Long way from Avadi

Print edition : October 05, 2012

Avadi, January 1955: Jawaharlal Nehru with Morarji Desai and other Congress leaders at the AICC session which declared that a socialistic pattern of society was the goal of the Congress.-THE HINDU ARCHIVES

The political class seems to function around a consensus to facilitate the forward march of privatisation and liberalisation.

It is not possible to pursue a policy of laissez-faire in industry.... It is incompatible with any planning. It has long been Congress policy that basic industries should be owned or controlled by the state. This policy holds and must be progressively given effect to. State trading should be undertaken wherever the balance of advantage lies in favour of such a course. A large field for private enterprise is, however, left over. Thus our economy will have a public sector as well as a private sector. But the private sector must accept the objective of the National Plan and fit into it. This was how the manifesto of the Indian National Congress delineated its concept of the mixed economy development model before the people during the first general elections of 1952.

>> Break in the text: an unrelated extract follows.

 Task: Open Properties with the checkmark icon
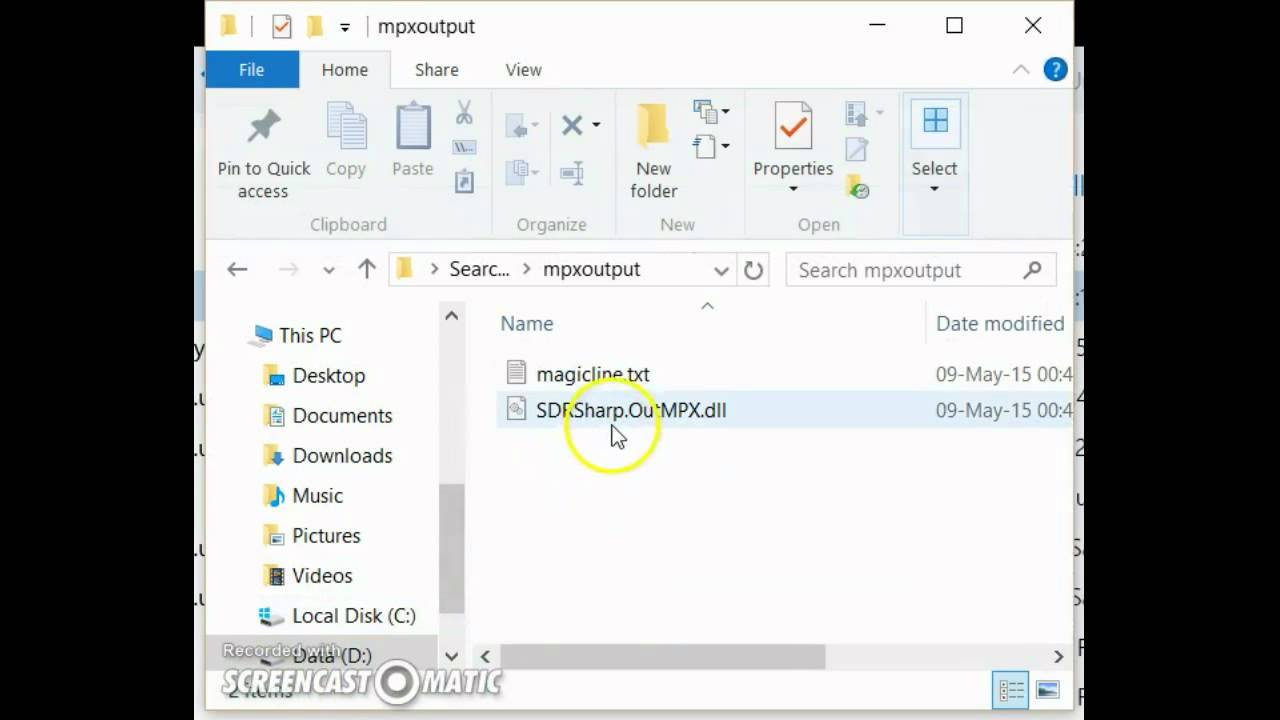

Responses from a clutch of present-day Congress leaders, ranging from senior Cabinet Ministers to Youth Congress activists, when this paragraph was brought to their attention, were marked by derision, sarcasm, disparagement and scoffing. Some of them sought to make an objective criticism, saying that while the concept suited the 1950s, it was no longer relevant. A couple of senior leaders still found merit in the 1952 formulation and held that evolving with and adapting to the new global realities should have been carried out without deviating from this line, which they felt had happened during the post-1991 economic liberalisation. But there were also responses that conveyed that the Congress, which has been in power for over 50 years in the 65 years since Independence, is firmly rooted to the mixed economy vision of 1952 despite the widespread perceptions to the contrary both within the party and outside.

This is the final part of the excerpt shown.